Lately, the state of my room stifles me. This is ironic seeing that my room is pretty neat and everything’s placed in its proper compartment. However for some reason that I’ve yet to figure out, I’ve been slowly noticing the things inside my room.
10 sets of files containing readings from university (which I’d graduated from in 2006) occupying the top half of the bookshelf. Even more sets of readings bounded together in the second row of the bookshelf. More files from the teacher training days (2007). Beside the bookshelves are two cupboards . Clothes are spilling out of one cupboard. Too many sets of tops, jeans, dresses and more to be counted. Countless bags (for formal occasions, traveling, etc) being placed in a heap inside a big box in another cupboard.

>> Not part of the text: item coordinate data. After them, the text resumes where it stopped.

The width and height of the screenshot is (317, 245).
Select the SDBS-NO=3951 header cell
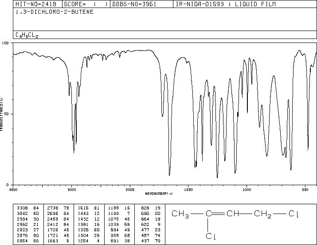coord(134,4)
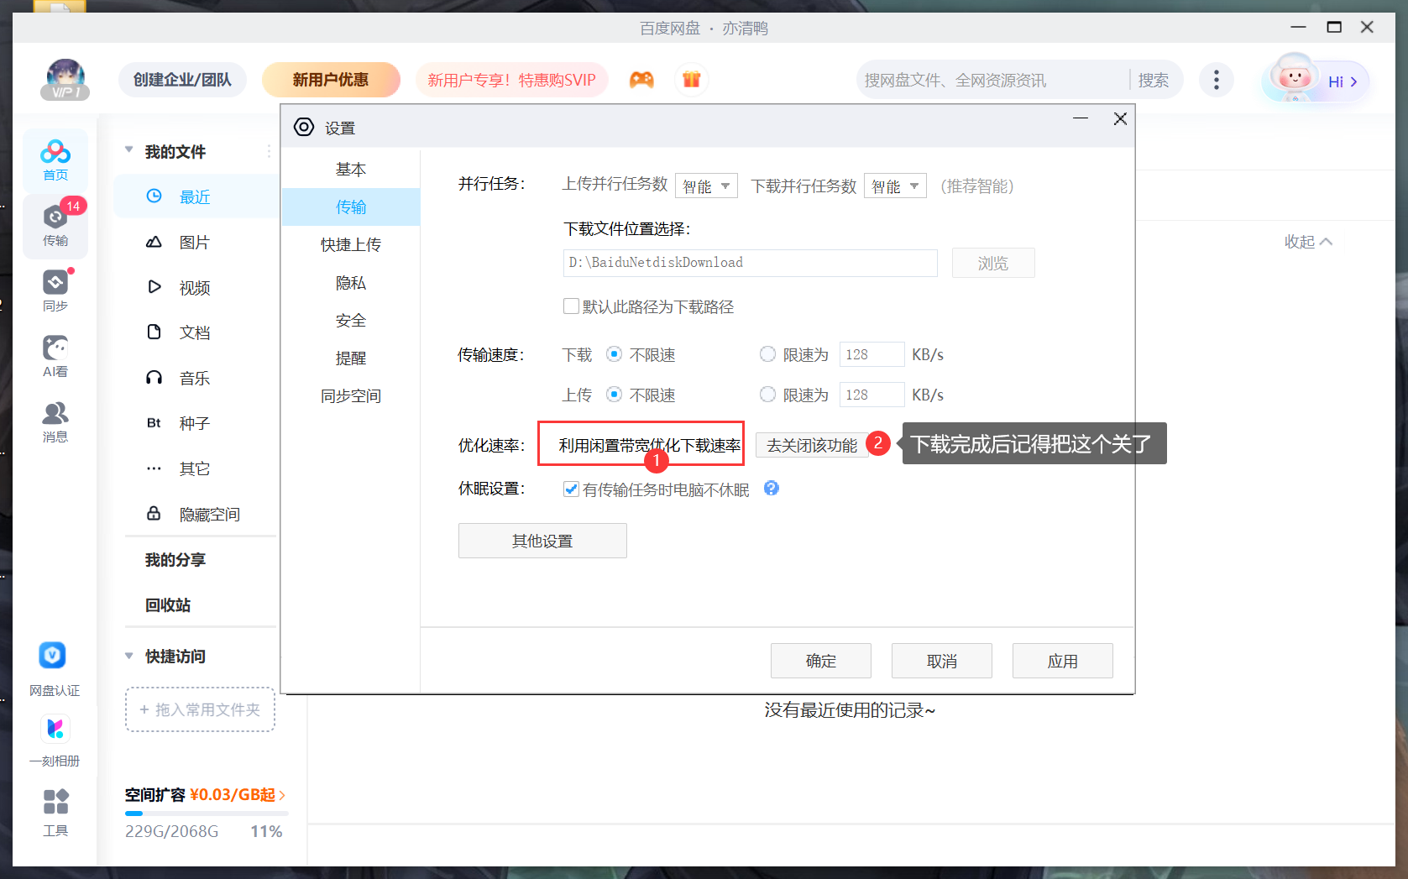The image size is (1408, 879).
Task: Click the 网盘认证 shield icon
Action: click(53, 656)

When I opened the drawers located in front of the two cupboards, I found them to be filled with random items like old birthday and teachers’ day cards, unused cosmetics and stationery, membership cards, old bills and many more.
The following thoughts have been running through my mind since last week (not in order):
- Why do I own so many things that I don’t use/need?
- Why did I buy all these clothes?
- I need to throw away these files as I haven’t touched them since the last time I filed things inside them back in 2006.
- I need to throw away all these items in the drawers.
- If all these things are gone, this room will be less stifling
- If all these things are gone, this mind will be less cluttered
I realized one thing as well – I’ve been a victim of commercialization (and hoarding which explains why I still kept all the files) and the items I’ve purchased haven’t brought any benefit to my life. The purchase of countless of clothes is one glaring instance of how I’ve blown off thousands of dollars into an unbeneficial pursuit. Even though the cupboard where I placed all my clothes is practically bursting at its seams, the reality is that I haven’t worn half of the clothes inside it even once since I purchased it. Most of the clothes were bought on a whim – I was convinced that I needed to own it at the time of purchase.
At the end of the day, this whim simply resulted in a wastage of space in this room and played a role in the depletion of the Earth’s resources and worse, its degradation. For example, the demand for clothes here in Singapore have fueled the need for its production in the textile industry in China. Since the textile industry needs to meet the demand, they need resources in the form of workers, cloth, electricity, etc. Workers aside, ensuring the supply of resources like cloth and electricity would definitely impact the Earth. The Guardian and Greenpeace have done extensive reporting on the links between environmental degradation and the textile industry and with every word I read from these two sites (and many others as well), I started feeling bad.
The full enormity of my actions have truly caused me to be ashamed of myself. I’m an advocate when it comes to saving the environment but I’ve overlooked how my spending habits have played a role in harming it. Additionally on a personal level, the accumulation of items in this room is increasingly causing me to be stifled. I feel like I’m entrapped by life’s excesses.
Hence, I’ve set out this goal for myself for this vacation – to declutter this room. At this point in time, I’m glad the Town Council here has installed those recycling bins at the ground floor of each building. They will certainly come in handy as an outlet to dispose all those recyclable items in this room.